Her teacher said she needed a TI-83 graphing calculator. Because of my habit of staying as far away from all things math as possible, I had never heard of a graphing calculator. Apparently it has an LED screen that you can use for, among other things, making graphs and charts and ... stuff. I'll bet it will find the area under the curve too. That is a phrase which I had hoped I would never hear again as long as I lived. That, and the word "anti-derivative."
The calculator looks like this:
It has some buttons that sounded vaguely familiar, things like tan, cos, sine and other hideous terms that I have tried very hard to erase from my brain. It also has buttons that I have never seen nor heard of. And, if you press that yellow button at the top left of the buttons, every button on the calculator has a different function. It is one scary piece of machinery. This is for algebra 2, and also physics. I took both these classes, and I don't remember having one of these. I'm guessing they didn't exist at the time.
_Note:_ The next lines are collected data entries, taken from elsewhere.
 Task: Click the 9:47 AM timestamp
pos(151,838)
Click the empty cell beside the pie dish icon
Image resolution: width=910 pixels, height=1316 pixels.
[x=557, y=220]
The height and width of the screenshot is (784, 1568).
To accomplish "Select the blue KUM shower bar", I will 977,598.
According to Danni, they do have several of these calculators that are available for use in class. However, that doesn't help much if you're at home doing homework. I'm sure Google can replicate every single function on this calculator somehow, but I'm way too lazy to figure out how. I'm also too lazy to put away the laundry that's sitting on my bed right now, but that's another post.
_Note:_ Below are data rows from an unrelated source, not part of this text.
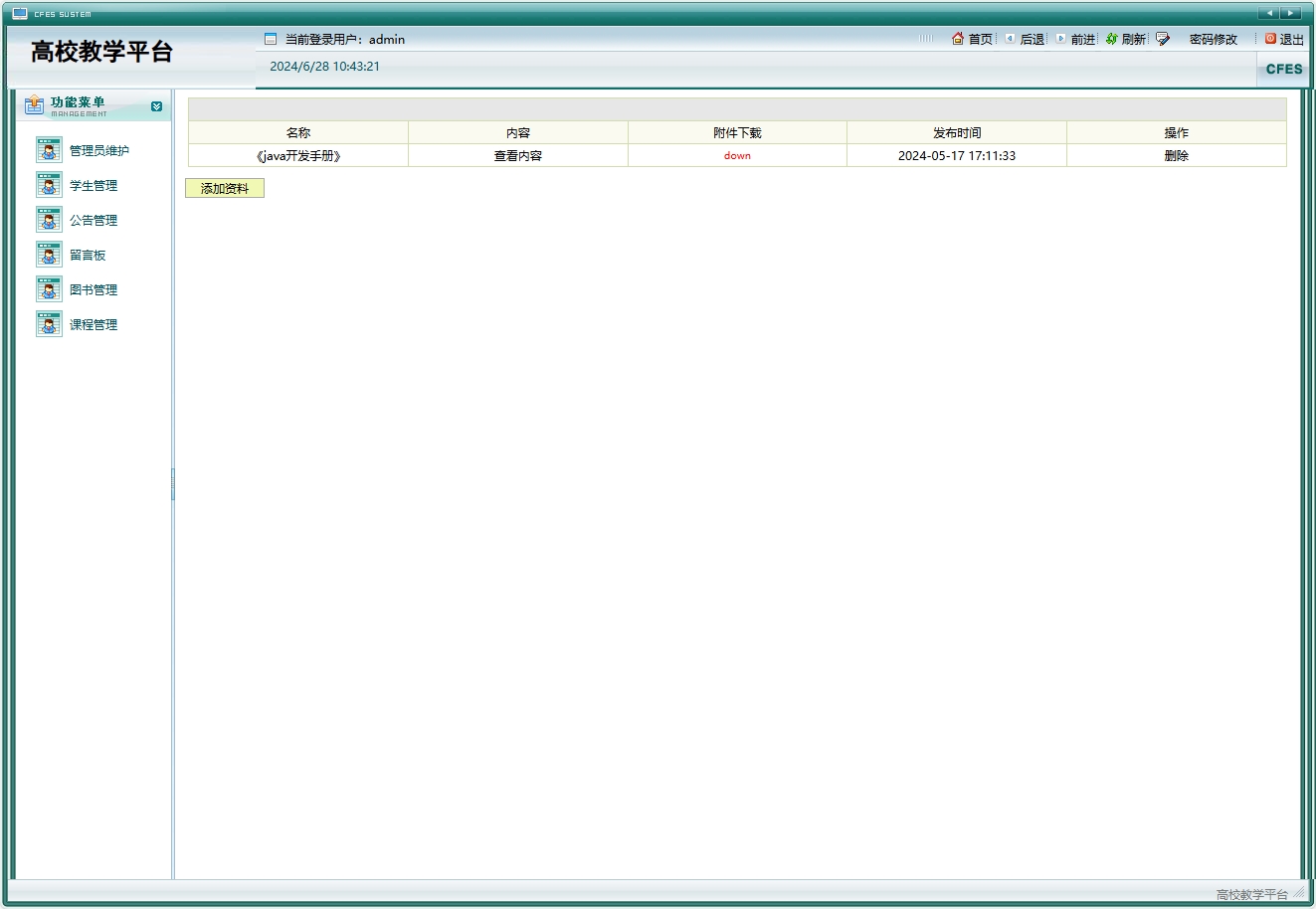This screenshot has height=909, width=1316.
Task: Click the 刷新 refresh icon
Action: (1112, 39)
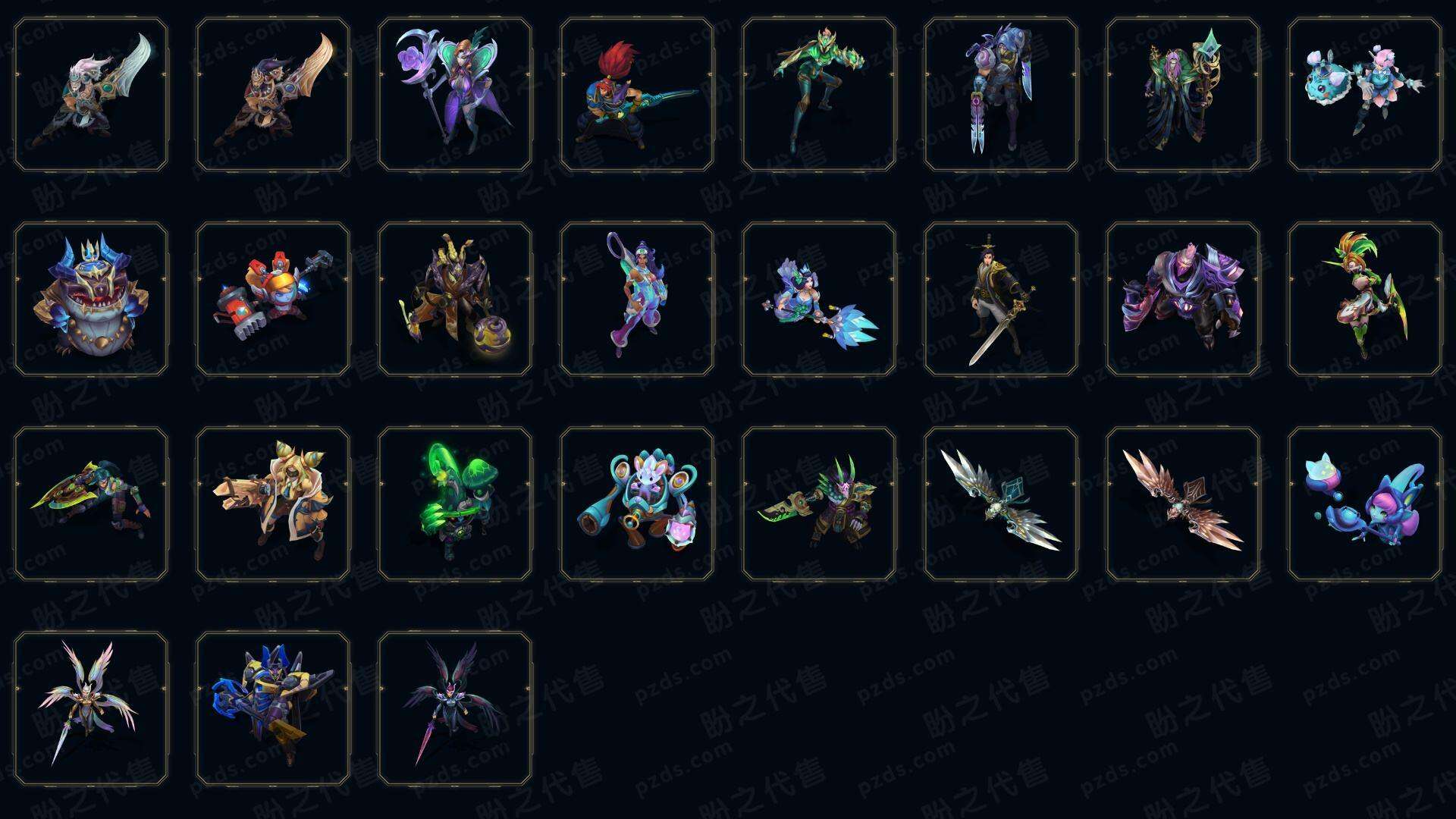The width and height of the screenshot is (1456, 819).
Task: Select the silver winged blade weapon
Action: click(1001, 504)
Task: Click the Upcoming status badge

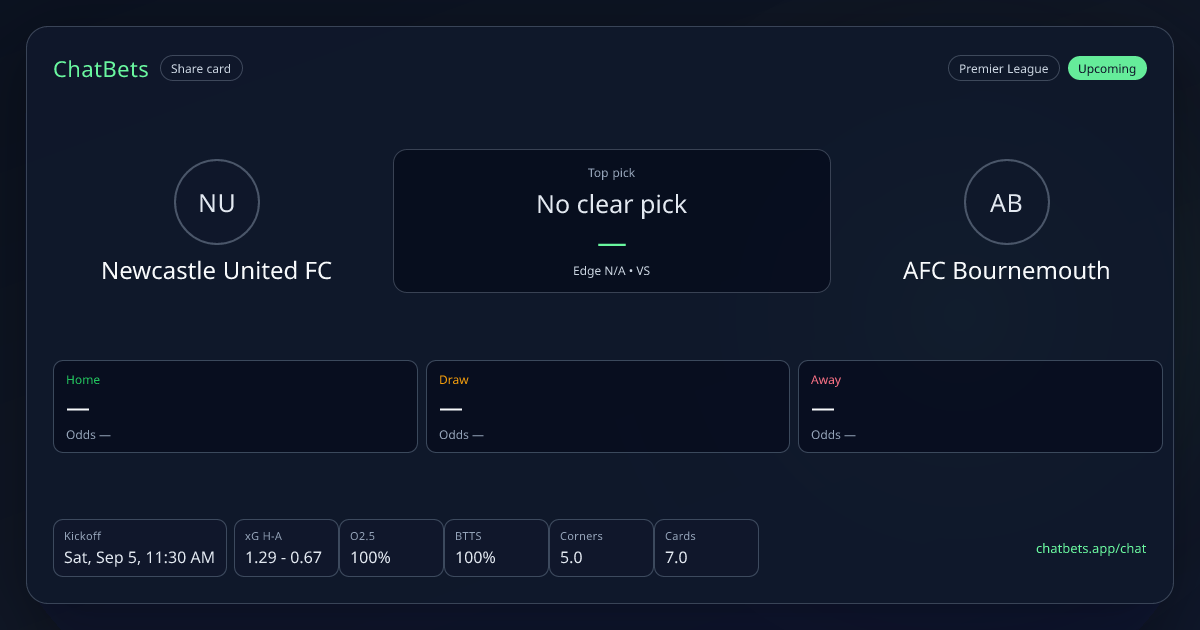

Anyway, I bit the bullet today and bought the thing. Casio sells a similar/probably the same thing version for half the price, but I figured that would trip us up at some point. There'd be some random function that the Casio didn't have, then my kid would be screwed because I tried to save $50.
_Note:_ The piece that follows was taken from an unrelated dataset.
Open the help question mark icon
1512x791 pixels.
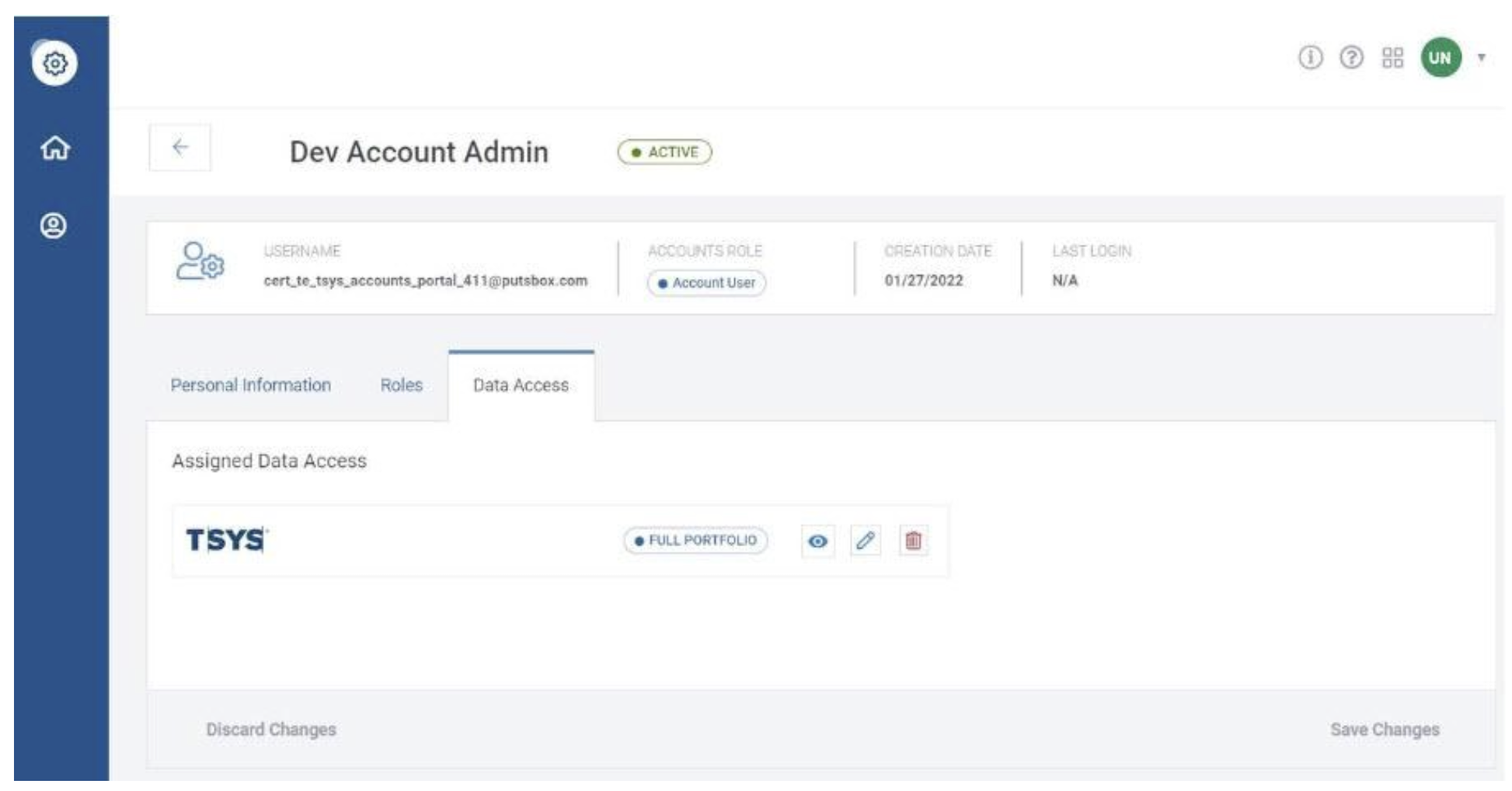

I did some research and found out that they were available at most stores, like Best Buy and Target, but Radio Shack was offering a $30 mail-in rebate when you buy one. Hello, Radio Shack.
I went by myself while Danni was at work. I picked the thing up, and I was really surprised at how heavy it was. When I got home and opened the package, I discovered that it wasn't the calculator that was heavy, it was the instruction manual.
In fact, I was pretty amused when I noticed that the manual was about the same size as the novel I'm currently reading:
I was proud of myself when I figured out how to turn the thing on without consulting the manual. There was a button that said "on." However, my husband had to show me how to turn it off, because it involved pressing the yellow button and then pressing the "on" button again, which somehow equals "off."
Then I pressed a button that said "graph", and a nifty blank graph came up on the screen. I'm not nearly interested enough to try and figure out how to plot points on the graph, though. The first page of the manual gave me a headache, so I stopped reading. Hey, I'm not the one taking the classes.
Husband walked in and picked the calculator up off the table and held it in front of his pants. I looked at him like he was weird, because he is, and said,
"What the hell are you doing?"
"For $100, at least it ought to blow me."